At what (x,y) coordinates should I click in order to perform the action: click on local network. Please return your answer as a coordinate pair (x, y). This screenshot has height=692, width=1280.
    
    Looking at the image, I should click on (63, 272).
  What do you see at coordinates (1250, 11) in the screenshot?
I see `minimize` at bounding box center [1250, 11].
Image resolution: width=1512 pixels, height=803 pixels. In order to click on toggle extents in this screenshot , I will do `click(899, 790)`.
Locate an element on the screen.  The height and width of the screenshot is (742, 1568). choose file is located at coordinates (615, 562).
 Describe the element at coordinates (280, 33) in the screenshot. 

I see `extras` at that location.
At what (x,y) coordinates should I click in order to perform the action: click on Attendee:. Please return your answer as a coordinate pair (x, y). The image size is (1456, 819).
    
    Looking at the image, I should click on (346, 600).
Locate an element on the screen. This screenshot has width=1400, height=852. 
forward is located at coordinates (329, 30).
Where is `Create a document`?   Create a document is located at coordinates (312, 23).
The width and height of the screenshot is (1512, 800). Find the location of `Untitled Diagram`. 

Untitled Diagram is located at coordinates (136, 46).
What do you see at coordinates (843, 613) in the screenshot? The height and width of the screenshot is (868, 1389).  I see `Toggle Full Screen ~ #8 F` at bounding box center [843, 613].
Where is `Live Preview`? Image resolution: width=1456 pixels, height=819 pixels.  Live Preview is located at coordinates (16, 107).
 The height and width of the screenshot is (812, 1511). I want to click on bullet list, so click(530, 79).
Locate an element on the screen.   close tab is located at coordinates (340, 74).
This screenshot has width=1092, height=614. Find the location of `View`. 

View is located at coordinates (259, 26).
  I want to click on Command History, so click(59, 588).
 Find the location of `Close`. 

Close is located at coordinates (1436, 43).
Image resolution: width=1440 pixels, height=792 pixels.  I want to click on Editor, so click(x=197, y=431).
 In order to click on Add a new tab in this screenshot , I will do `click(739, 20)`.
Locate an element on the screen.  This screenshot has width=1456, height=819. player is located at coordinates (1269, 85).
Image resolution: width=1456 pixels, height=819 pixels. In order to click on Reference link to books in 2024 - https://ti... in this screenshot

----

* THE EXERCISE *
Please convert the lines above into a Markdown table with the columns "No." and "Text", starting at the first line and ending at the line that contains "What do you see at coordinates (843, 613)", both included. Leave out blank lines.

* SOLUTION TO THIS EXERCISE *
| No. | Text |
|---|---|
| 1 | At what (x,y) coordinates should I click in order to perform the action: click on local network. Please return your answer as a coordinate pair (x, y). This screenshot has height=692, width=1280. |
| 2 |     Looking at the image, I should click on (63, 272). |
| 3 |   What do you see at coordinates (1250, 11) in the screenshot? |
| 4 | I see `minimize` at bounding box center [1250, 11]. |
| 5 | Image resolution: width=1512 pixels, height=803 pixels. In order to click on toggle extents in this screenshot , I will do `click(899, 790)`. |
| 6 | Locate an element on the screen.  The height and width of the screenshot is (742, 1568). choose file is located at coordinates (615, 562). |
| 7 |  Describe the element at coordinates (280, 33) in the screenshot.  |
| 8 | I see `extras` at that location. |
| 9 | At what (x,y) coordinates should I click in order to perform the action: click on Attendee:. Please return your answer as a coordinate pair (x, y). The image size is (1456, 819). |
| 10 |     Looking at the image, I should click on (346, 600). |
| 11 | Locate an element on the screen. This screenshot has width=1400, height=852.  |
| 12 | forward is located at coordinates (329, 30). |
| 13 | Where is `Create a document`?   Create a document is located at coordinates (312, 23). |
| 14 | The width and height of the screenshot is (1512, 800). Find the location of `Untitled Diagram`.  |
| 15 | Untitled Diagram is located at coordinates (136, 46). |
| 16 | What do you see at coordinates (843, 613) in the screenshot? The height and width of the screenshot is (868, 1389).  I see `Toggle Full Screen ~ #8 F` at bounding box center [843, 613]. |